> [Auszug]
===============

Was war die größte Herausforderung?

Die Beschaffenheit des Marktes war das Besondere für uns. Auf der einen Seite ist der Markt bereit für unsere Produkte, auf der anderen Seite schaffen wir ihn gerade erst. Als Unternehmer, die mit Algen arbeiten, müssen wir den Markt, in den wir einsteigen wollen, erst einmal aufbauen. Unsere Arbeit ist dadurch doppelt so schwer. Aber für mich ist das eine der erfüllendsten Tätigkeiten, die ich je gemacht habe. Einen Wandel herbeizuführen und Menschen einen Grund zu geben auf neue Weise darüber nachzudenken, woher unsere Lebensmittel kommen und wie sie produziert werden, das ist ein spannendes, hochaktuelles Thema.

Wie habt ihr euch das Wissen über Algen angeeignet?

Wir hatten das Glück, in Tamaras Mutter eine Expertin für Seetang zu haben. Sie ist eine fantastische Hobbyköchin mit einem ausgeprägten Sinn für Qualität und wählt nur das Beste für ihre Gerichte aus.

Seetang ist eine wichtige Zutat in der japanischen Küche, und Tamaras Mutter weiß alles darüber. Sie kam aus Neuseeland hierher auf die Lofoten und brachte uns bei, was wir über die verschiedenen Sorten, Beschaffenheit, Geschmäcker, Gerüche und Rezepte wissen mussten. Sie verglich den Seetang von den Lofoten mit den hohen Standards, die sie aus Japan kennt, und war von der Qualität mehr als überzeugt. Wir haben viel experimentiert und zum Beispiel gelernt, von der Farbe der Algen auf den Geschmack zu schließen, und auch, welches Geräusch getrockneter Seetang macht, wenn man ihn bricht, und was das für seine Qualität bedeutet.

Natürlich studierten wir intensiv die Theorie und die Bücher zum Thema, nahmen an Netzwerken und Kursen teil, trafen Leute, die mehr Erfahrung hatten als wir, Institutionen und Meeresforschungsinstitute. Besonders wichtig war für uns der Wissenstransfer mit Experten in verschiedenen Bereichen, hier besonders die Erfahrungen, die ich in Irland gemacht haben.

===============

> [Bereitgestellte Daten]

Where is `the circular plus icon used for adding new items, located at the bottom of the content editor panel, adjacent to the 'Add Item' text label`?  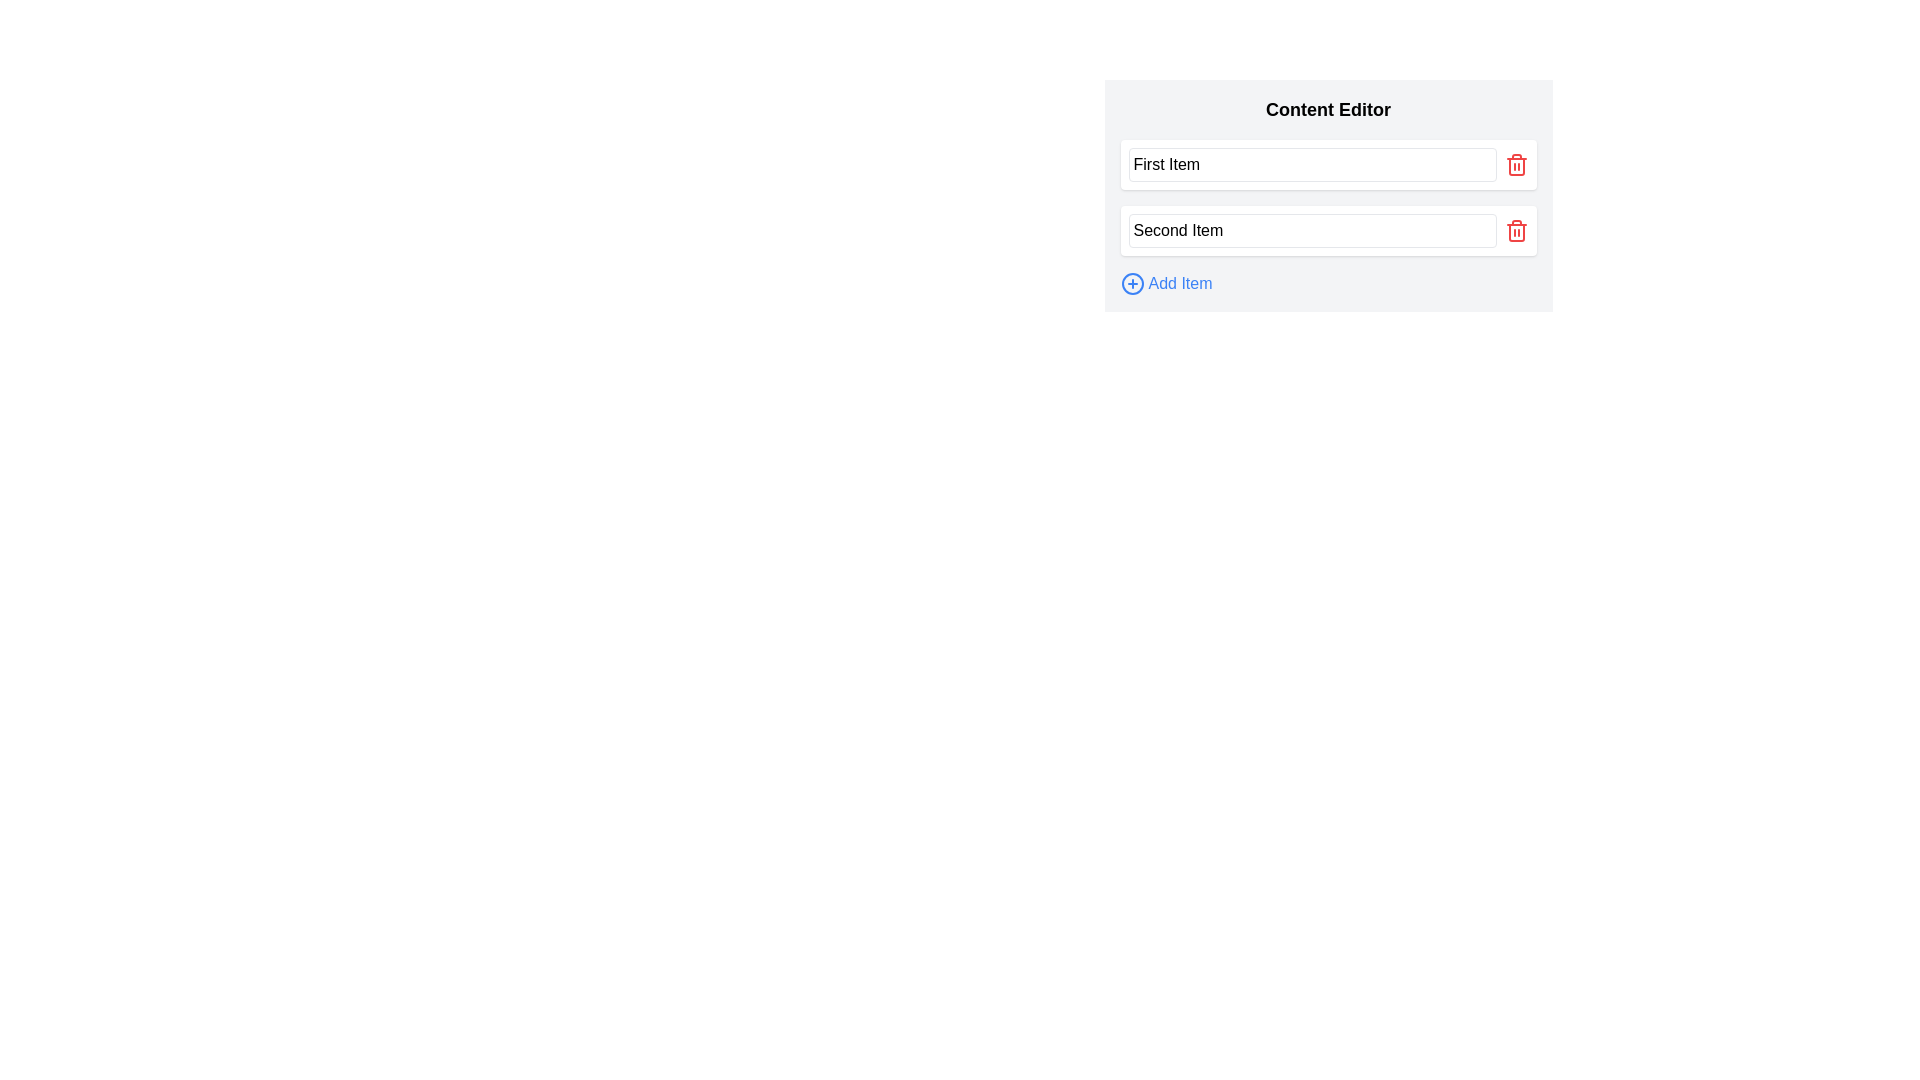
the circular plus icon used for adding new items, located at the bottom of the content editor panel, adjacent to the 'Add Item' text label is located at coordinates (1132, 284).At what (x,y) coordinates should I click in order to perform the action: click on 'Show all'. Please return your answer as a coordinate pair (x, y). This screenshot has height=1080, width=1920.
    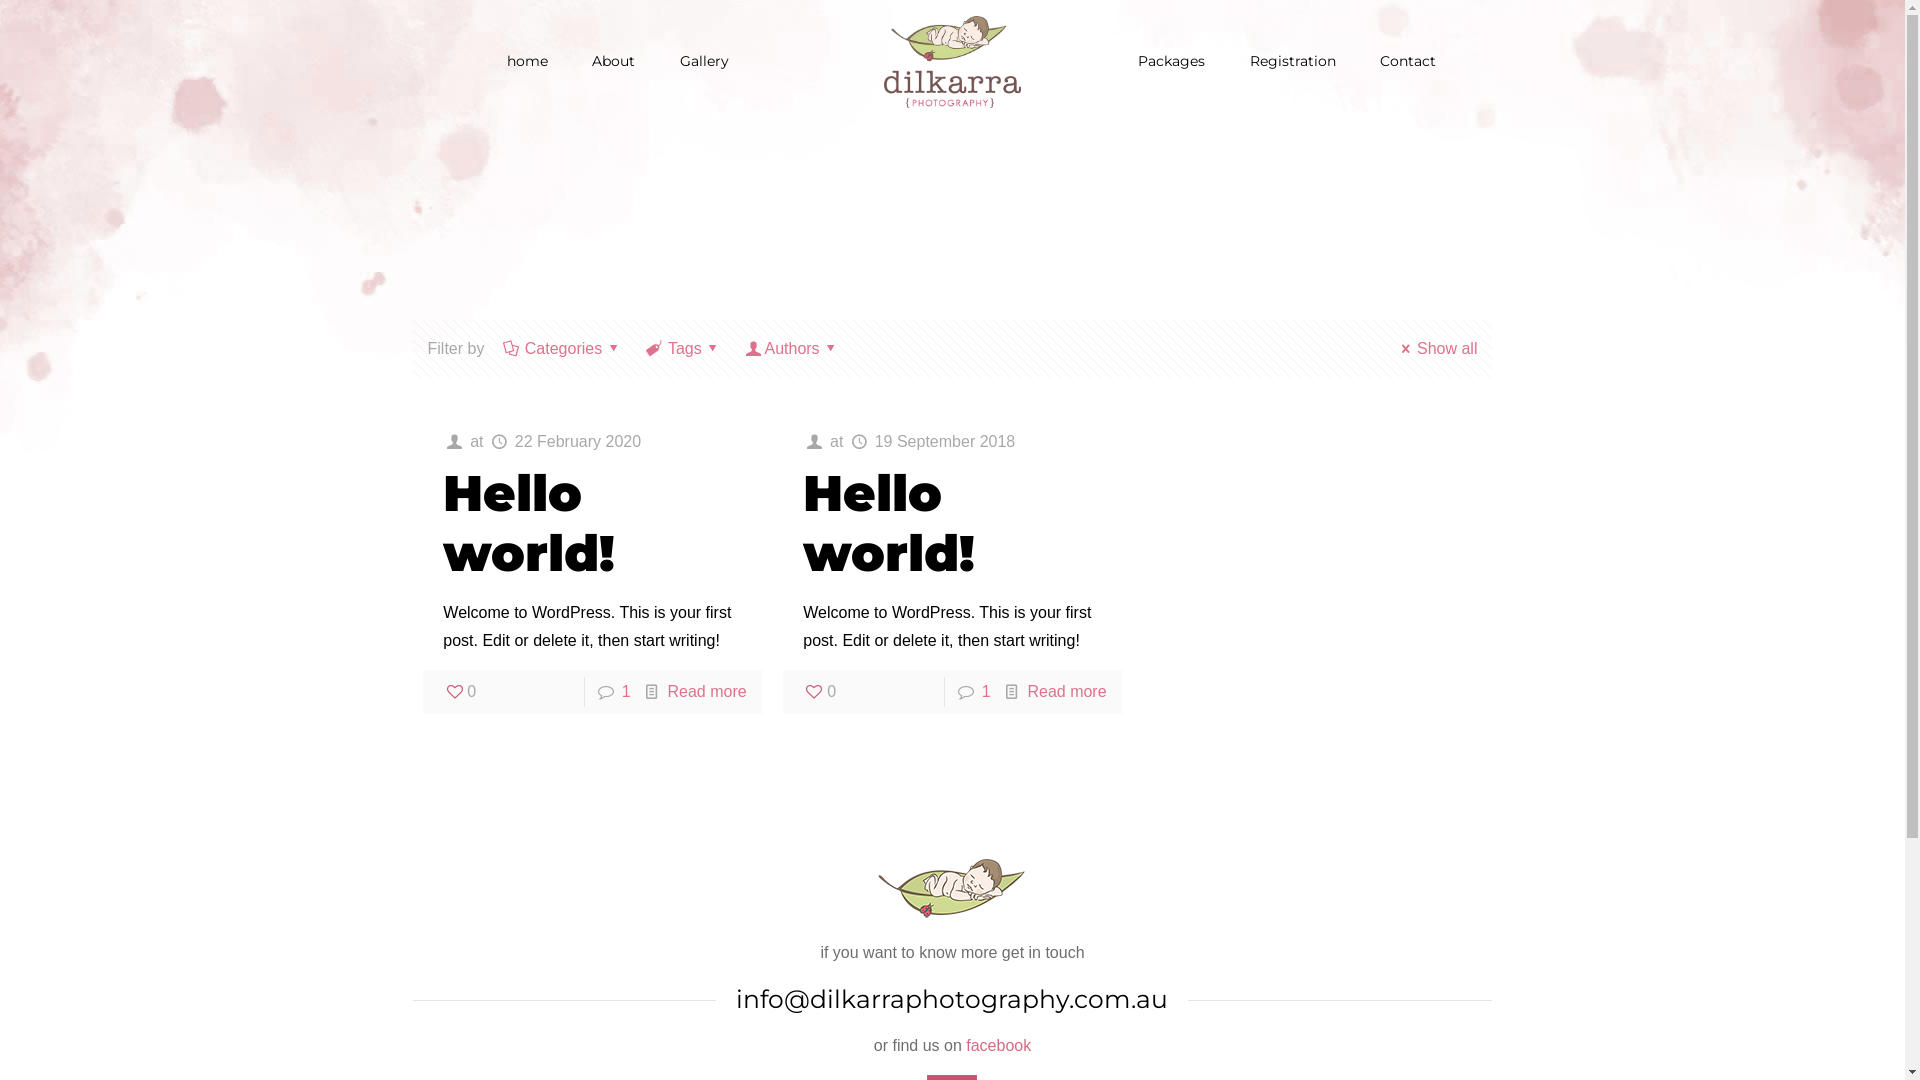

===============

> [Aufgaben]
1. Aus welchem Land kam Tamaras Mutter laut dem Auszug über die Arbeit mit Algen auf die Lofoten?
2. Schreibe den Auszug über die Arbeit mit Algen im Anschluss an seinen letzten Satz weiter.

> [Lösungen]
1. Aus Neuseeland.

2.
Ich bin nach Irland zu einer Firma namens „THE IRISH SEAWEED CONSULTANCY“ gefahren und habe sie gebeten, mir bei den ersten Schritten zu helfen und mir grundsätzlich zu sagen, was ich zum Thema Seetang wissen muss. Ich wollte nichts übersehen und irgendwelche Wissenslücken haben. Wir gingen die Forschung durch, verschiedene Bereiche, zu den aktuellen Themen und zu dem, was wir derzeit noch nicht wissen. Welche Forschungsartikel und Dissertationen sind relevant, welche Forschungsarbeiten sollte ich lesen, was passiert gerade in den Laboren. Sie nahmen mich zu einigen Unternehmen mit, die wildwachsenden Seetang ernten, damit ich sehen kann, wie sie arbeiten. Sie handeln völlig nachhaltig und ernten auch von Hand.

Ist das ein Mitbewerber, der Dich unterstützt hat?

Ja – und das war eine neue Erfahrung, dass es hier um Zusammenarbeit und Vertrauen ging, ganz ohne Konkurrenzdenken. Ich konnte bei allen Prozessen dabei sein und habe erfahren, was sie tun und was nicht und dabei gelernt, wie ich das in Zukunft übernehmen kann.

Hat Dir der wissenstransfer geholfen?  

Mehr als das. Danach fühlte ich mich wirklich sicher und wohl bei dem, was ich tat. Ich hatte alles gelesen, wir hatten drei Professoren als Mentoren, die wir fragen konnten. Und alles gleich zu Beginn von „Lofoten Seaweed“. Das war der Startschuss für alles. Wir konnten darauf aufbauen, wir konnten an das Wissen andocken, wir wussten, wo wir suchen mussten, und wir lernten mehr Menschen in der Branche kennen.

Zurück auf die Lofoten: Ihr erntet im Winter, das Wasser hat dann etwa 4 Grad, ihr steht im Wasser und erntet von Hand. Warum?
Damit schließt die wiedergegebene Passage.